Strategy in Turbulent Times of COVID
by Rahul Malik : Linkedin
In turbulent and uncertain times of COVID, it is tempting for everyone to wonder whether companies do actually require a strategy. When there is total uncertainity, the last thing you want to do is to be paralyzed. You need to make difficult choices based on what information you have at the time. The need to stop analysing and start doing even if you are not entirely sure that what you are doing is going to be successful.
Once you start, new information will appear which will allow you to revise your plan. Therefore, strategy is all about making difficult choices in the face of uncertainity and adjust as you move forward.
How to come up with a strategy?
A lot of competing companies have the same business model, same suppliers, same structure, same information etc. yet some companies come up with totally unique and different strategies. This is because successful companies process the information in a different way. These companies are innovative and differentiate themselves from others.
We need structures which encourage creativity and innovation. We need to accept that the world is full of complexity and uncertainity, and we can not plan the future precisely. Hence, innovation is very important in turbulent times. But creativity and innovation are different. Innovation is deciding which ideas to pick on and implement to create value. Innovation is not just coming up with ideas but also scaling them up to create big markets.
Most companies try to become better than their competitors but being better is not the right way for most companies except the established player and they should play a differentiated game. One should think of new ways to play the game. Most companies get the same input however what matters is what they do with the inputs to change the rules of the game. The incumbents develop a winning strategy and then spend all their energy trying to improve it but rarely cannibalise the current strategy in favour of a different one. Yet they lose to startups that adopt different strategies. Hence, established companies should not only improve their existing strategies but also discover new strategies. Playing two games at the same time is very difficult but not impossible. The established players don’t necessarily have to respond to startups by adopting the same game. They can respond by focusing on ways to kill the new game. Most of the startups fail because they did not know how to scale and sell to masses. Large companies are good at scaling up rather than coming up with new ideas but they try to become creative like small startups. Instead of taking ideas from startups and scaling it up, they try to come up with ideas themselves which is what startups excel at. The focus should be towards making a large company better at what it is good at and not making it like a startup.

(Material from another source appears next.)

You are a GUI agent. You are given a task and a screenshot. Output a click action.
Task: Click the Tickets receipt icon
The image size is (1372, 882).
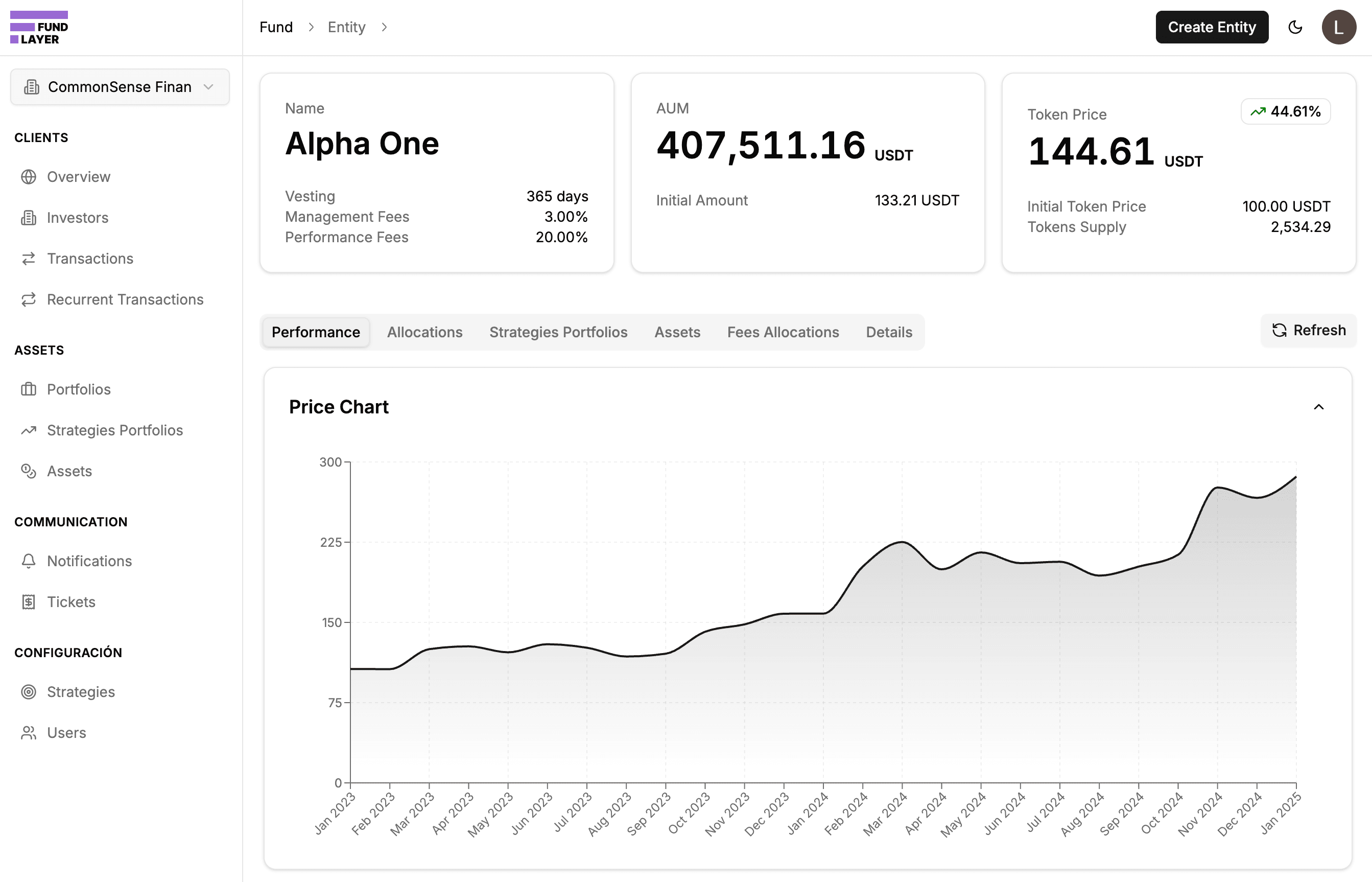point(29,602)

Organisations exist in a rapidly changing environment necessitating responsive and often radical strategic capabilities. Organisations are often struggling with difficulties such as strategic confusion and preoccupation with day to day activities. The solution lies not in focusing on improving the current situation but rather in taking the step changes necessary to realise the future requirements of the organisation.
Most people have difficulty stating their organisation’s strategy. The business and operating units march to priorities different from their company strategy. Majority of the employees focus on day to day operational matters and their individual aspirations so the strategy is never realised. Frustrated executives launch re-organisation, process changes, or new technology initiatives and yet performance stagnate or even decline. If they are to survive and succeed, businesses need to find ways to rapidly and measurably change their strategy, processes and roles. Individuals need to know precisely what to produce and what reward they will get for doing so.
Strategic planning by itself does not guarantee either competitive advantage or business success. Too often companies mimic each other’s strategy which is not exciting and the execution is poor. In today’s hypercompetitive economy, infusing a company with a clear, compelling, cutting edge strategic direction is critical. We have made strategy far more complicated than necessary.
A cutting edge strategy generates unique value
In today’s crowded marketplace with multiple global competitors and overwhelming choices for customers, most important strategy is uniqueness. A cutting edge strategy means that the company is doing something different and innovative.
A cutting edge strategy provides exceptional value
Cutting edge strategies demonstrate value by leading markets which includes leading customers and not just by responding to their current desires. Significant value comes not from incremental improvements but from marketplace breakthroughs. Companies with cutting edge strategies create value by providing things that inspire excitement and delight by providing exceptional functionality, design and execution.
A cutting edge strategy provides personalised value
Mass market or mass production is not working anymore. Customized products are creating true value for customers. Real time action based custom marketing is the only thing which creates an ROI for companies.
A cutting edge strategy provides high speed value
Make speed a strategic priority in goal setting and execution. A winning organisation does everything very fast. The competitive advantage is how the company can reduce decision and cycle times. How quickly they can implement a change, put together a team, share knowledge throughout the organisation, start a pilot and go to market.
The executives should have regular policy making conversations with colleagues. Allow strategic initiatives to come from anywhere in the organisation. CEO’s should encourage innovation, allow experiments, reward new ideas, do not punish mistakes and so on. There is a need to train people how to think, not what to think. When this process is followed by top management and executives in an organisation, strategy becomes an agile, market centric collaborative process. This can only be achieved by giving employees autonomy and helping them understand and respond as they see fit.